La "foto-sintesi" huneriana
Si può raccontare una realtà forte e complessa senza l'uso dei colori?
Il fotografo è un artista quando sceglie cosa ritrarre e cosa invece
lasciare fuori. Interpreta la realtà e ci restituisce il suo punto di
vista, secondo una sua personale scala di valori. Quali tecniche Huner
ha messo a fuoco per raccontarci la realtà con cui è venuto a contatto e
che ha conosciuto tanto da vicino? Mentre in un'opera pittorica ciò che
non è dipinto non esiste e solo nella nostra mente scatta il meccanismo
per cui si completa l'immagine mancante di alcuni parti, in fotografia è
l'uso sapiente della luce a far emergere oppure a occultare il
particolare voluto. La luce plasma le figure e le ammorbidisce. Huner
riesce a cogliere l'essenziale, l'anima del soggetto con il magistrale
impiego della luce radente, quella che si insinua di fianco, di lato e
spia gli incavi, le pieghe irregolari del volto, le rughe. Così il
raggio solare o quello artificiale entrano prepotentemente in scena da
destra come da sinistra per esaltare o per coprire, celare. In alcune
composizioni è veramente interessante il contrasto che si crea tra il
corpo scuro e il vestito, il copricapo o il velo bianchi, tra la pelle
bruna e la terra della strada arsa dal sole. Non sempre è presentato un
punto di vista frontale, ma anche il taglio di profilo o di tre quarti.

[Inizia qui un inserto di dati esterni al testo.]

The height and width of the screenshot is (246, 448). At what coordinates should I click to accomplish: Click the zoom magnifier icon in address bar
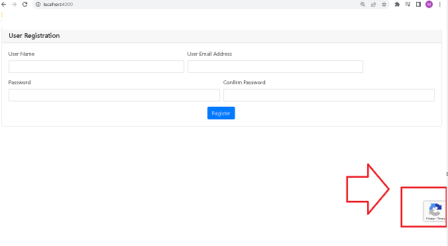(363, 4)
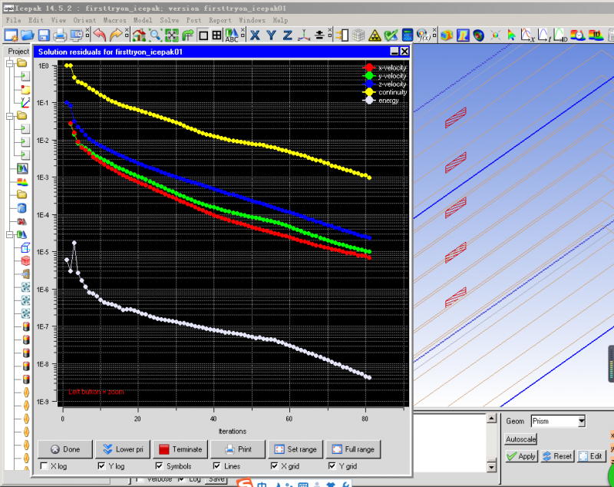Viewport: 614px width, 487px height.
Task: Click the Set range button
Action: pos(295,449)
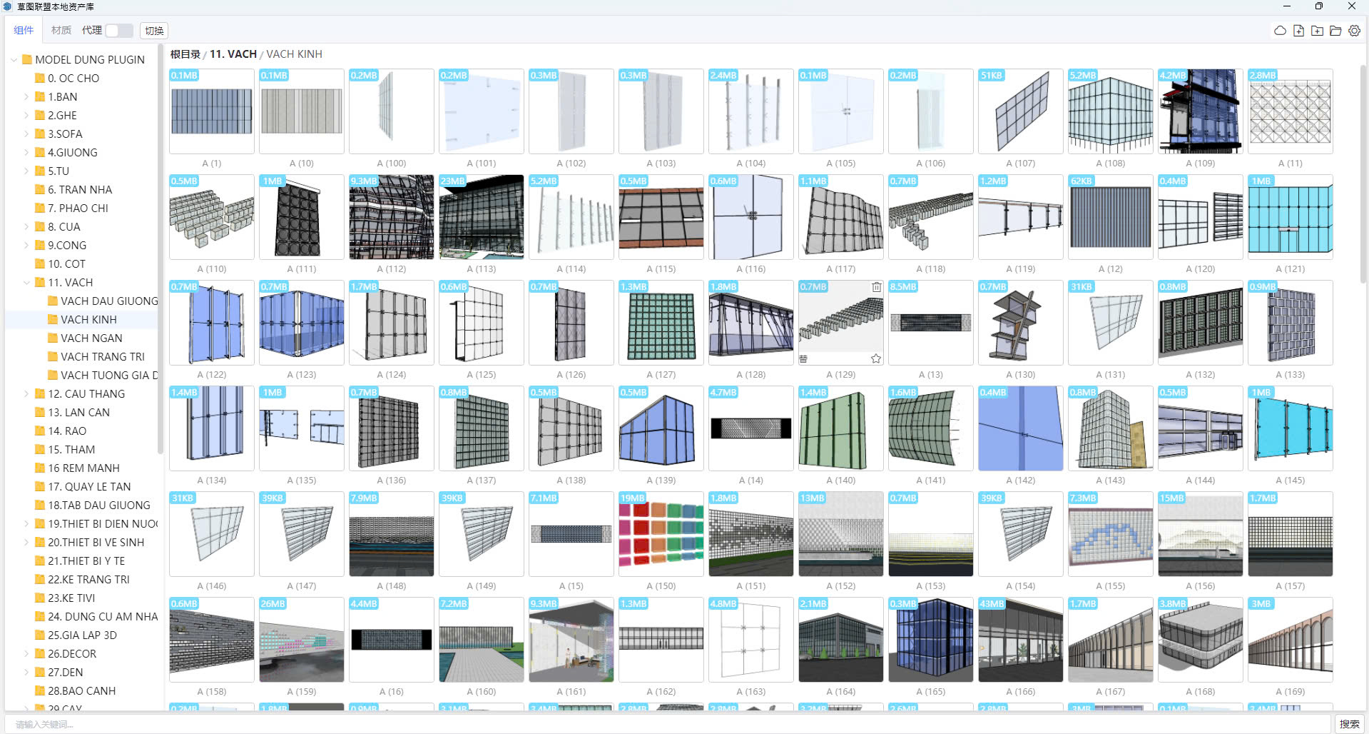Viewport: 1369px width, 734px height.
Task: Expand the 12. CAU THANG folder
Action: click(x=26, y=394)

La sapiente organizzazione compositiva prevede un primo piano ben
delineato, netto e un secondo piano sfocato ma ben riconoscibile,
contestualizzante, seppure antitetico. Huner mette a confronto così la
vitalità e la morte, il presente e il passato, l'uomo e la natura, la
stasi e il movimento. Mentre in alcune foto il viso occupa tutto il
campo, in altre il corpo umano appare timidamente in un angolino per
lasciare aperto l'orizzonte, sono le foto en plein air. Dove c'è luce
c'è ombra, quell'ombra proiettata sulla strada bruciata, o su qualche
brandello di muro, che non funge solo da quinta architettonica, ma
sembra quasi una trasposizione visiva dei pensieri che si agitano sia
nella mente delle persone ritratte che in quelle dell'autore. Intuiamo
la presenza di alcuni corpi solo da queste ombre proiettate, una
presenza aleatoria, inconsistente, eterea, grigia che "costruisce" e
"sostituisce" il corpo fuori campo, alter ego indispensabile del
soggetto incompleto.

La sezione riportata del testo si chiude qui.